= Collected data =
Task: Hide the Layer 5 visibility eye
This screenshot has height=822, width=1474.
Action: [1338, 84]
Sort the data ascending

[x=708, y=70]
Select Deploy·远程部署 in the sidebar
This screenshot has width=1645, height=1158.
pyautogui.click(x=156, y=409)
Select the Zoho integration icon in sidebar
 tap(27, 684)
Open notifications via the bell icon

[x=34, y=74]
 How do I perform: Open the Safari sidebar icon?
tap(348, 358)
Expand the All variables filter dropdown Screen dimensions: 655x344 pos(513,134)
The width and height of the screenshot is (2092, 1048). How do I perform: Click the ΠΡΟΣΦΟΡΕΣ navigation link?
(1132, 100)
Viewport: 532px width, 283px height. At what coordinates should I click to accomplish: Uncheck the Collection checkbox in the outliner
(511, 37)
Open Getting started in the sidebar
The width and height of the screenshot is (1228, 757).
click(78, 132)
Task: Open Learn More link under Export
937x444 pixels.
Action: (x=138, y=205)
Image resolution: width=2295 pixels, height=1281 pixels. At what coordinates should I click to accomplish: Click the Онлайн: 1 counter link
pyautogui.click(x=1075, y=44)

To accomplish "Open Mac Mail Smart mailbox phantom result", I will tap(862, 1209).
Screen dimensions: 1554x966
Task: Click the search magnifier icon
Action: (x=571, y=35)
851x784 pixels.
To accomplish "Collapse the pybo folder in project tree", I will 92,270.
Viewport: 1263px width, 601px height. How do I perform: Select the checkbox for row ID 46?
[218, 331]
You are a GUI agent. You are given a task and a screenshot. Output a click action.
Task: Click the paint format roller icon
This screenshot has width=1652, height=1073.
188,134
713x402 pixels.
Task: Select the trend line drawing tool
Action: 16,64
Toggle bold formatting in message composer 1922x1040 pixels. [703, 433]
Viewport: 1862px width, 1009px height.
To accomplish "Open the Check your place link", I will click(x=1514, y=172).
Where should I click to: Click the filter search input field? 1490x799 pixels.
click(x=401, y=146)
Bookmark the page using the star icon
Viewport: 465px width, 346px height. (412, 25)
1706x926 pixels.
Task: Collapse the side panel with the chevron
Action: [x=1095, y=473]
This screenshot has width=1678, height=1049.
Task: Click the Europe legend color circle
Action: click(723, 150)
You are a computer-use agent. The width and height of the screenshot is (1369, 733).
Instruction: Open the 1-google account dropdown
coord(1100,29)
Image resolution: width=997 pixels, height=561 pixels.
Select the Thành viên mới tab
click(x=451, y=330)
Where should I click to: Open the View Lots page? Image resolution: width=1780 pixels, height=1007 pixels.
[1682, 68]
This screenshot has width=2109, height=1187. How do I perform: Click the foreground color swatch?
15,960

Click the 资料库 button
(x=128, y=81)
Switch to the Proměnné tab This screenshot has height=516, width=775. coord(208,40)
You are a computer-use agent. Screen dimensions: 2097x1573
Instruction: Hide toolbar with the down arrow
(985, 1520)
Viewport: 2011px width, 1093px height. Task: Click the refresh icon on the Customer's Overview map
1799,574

= EXERCISE GOAL =
Word for word, transcribe all of the entries shown above.

= EXERCISE SOLUTION =
Task: Hide the Layer 5 visibility eye
This screenshot has height=822, width=1474.
Action: [1338, 84]
Sort the data ascending

[x=708, y=70]
Select Deploy·远程部署 in the sidebar
This screenshot has width=1645, height=1158.
pyautogui.click(x=156, y=409)
Select the Zoho integration icon in sidebar
 tap(27, 684)
Open notifications via the bell icon

[x=34, y=74]
 How do I perform: Open the Safari sidebar icon?
tap(348, 358)
Expand the All variables filter dropdown Screen dimensions: 655x344 pos(513,134)
The width and height of the screenshot is (2092, 1048). How do I perform: Click the ΠΡΟΣΦΟΡΕΣ navigation link?
(1132, 100)
Viewport: 532px width, 283px height. At what coordinates should I click to accomplish: Uncheck the Collection checkbox in the outliner
(511, 37)
Open Getting started in the sidebar
The width and height of the screenshot is (1228, 757).
click(78, 132)
Task: Open Learn More link under Export
937x444 pixels.
Action: (x=138, y=205)
Image resolution: width=2295 pixels, height=1281 pixels. At what coordinates should I click to accomplish: Click the Онлайн: 1 counter link
pyautogui.click(x=1075, y=44)

To accomplish "Open Mac Mail Smart mailbox phantom result", I will tap(862, 1209).
Screen dimensions: 1554x966
Task: Click the search magnifier icon
Action: (x=571, y=35)
851x784 pixels.
To accomplish "Collapse the pybo folder in project tree", I will 92,270.
Viewport: 1263px width, 601px height. How do I perform: Select the checkbox for row ID 46?
[218, 331]
You are a GUI agent. You are given a task and a screenshot. Output a click action.
Task: Click the paint format roller icon
This screenshot has width=1652, height=1073.
188,134
713x402 pixels.
Task: Select the trend line drawing tool
Action: 16,64
Toggle bold formatting in message composer 1922x1040 pixels. [703, 433]
Viewport: 1862px width, 1009px height.
To accomplish "Open the Check your place link", I will click(x=1514, y=172).
Where should I click to: Click the filter search input field? 1490x799 pixels.
click(x=401, y=146)
Bookmark the page using the star icon
Viewport: 465px width, 346px height. (412, 25)
1706x926 pixels.
Task: Collapse the side panel with the chevron
Action: [x=1095, y=473]
This screenshot has width=1678, height=1049.
Task: Click the Europe legend color circle
Action: click(723, 150)
You are a computer-use agent. The width and height of the screenshot is (1369, 733).
Instruction: Open the 1-google account dropdown
coord(1100,29)
Image resolution: width=997 pixels, height=561 pixels.
Select the Thành viên mới tab
click(x=451, y=330)
Where should I click to: Open the View Lots page? Image resolution: width=1780 pixels, height=1007 pixels.
[1682, 68]
This screenshot has width=2109, height=1187. How do I perform: Click the foreground color swatch?
15,960

Click the 资料库 button
(x=128, y=81)
Switch to the Proměnné tab This screenshot has height=516, width=775. coord(208,40)
You are a computer-use agent. Screen dimensions: 2097x1573
Instruction: Hide toolbar with the down arrow
(985, 1520)
Viewport: 2011px width, 1093px height. Task: Click the refresh icon on the Customer's Overview map
1799,574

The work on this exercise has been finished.